### Problem statement
Between the line containing "The height and" and the line containing "Click the Pause Service toolbar icon" lies a run of lines; give that run again exactly, with both of those lines, and nothing else from the entries below.
*** Records provided ***
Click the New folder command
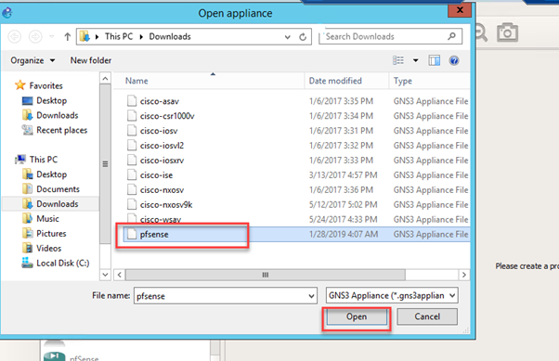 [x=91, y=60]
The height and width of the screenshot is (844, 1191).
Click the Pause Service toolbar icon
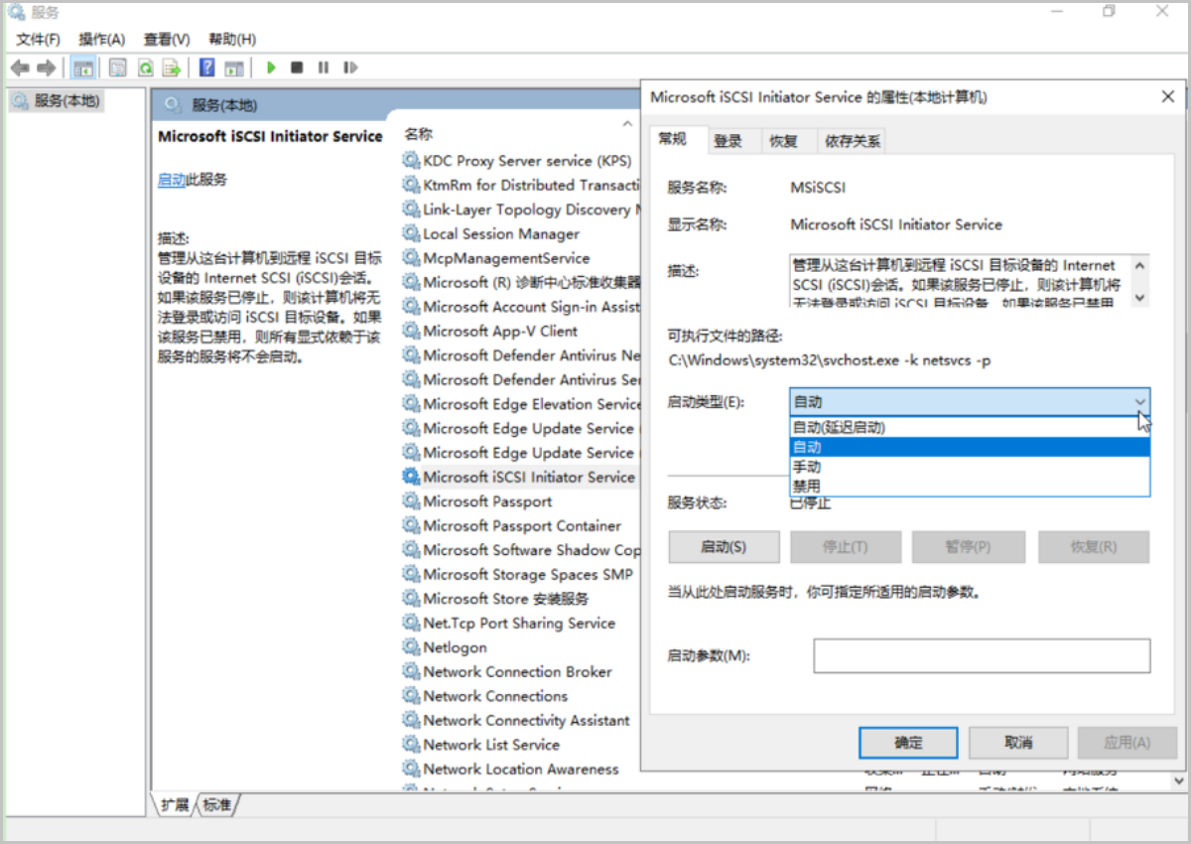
***
*** Records provided ***
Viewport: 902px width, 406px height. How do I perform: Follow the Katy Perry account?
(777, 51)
***
### Response to this exercise
The height and width of the screenshot is (844, 1191).
Click the Pause Service toolbar icon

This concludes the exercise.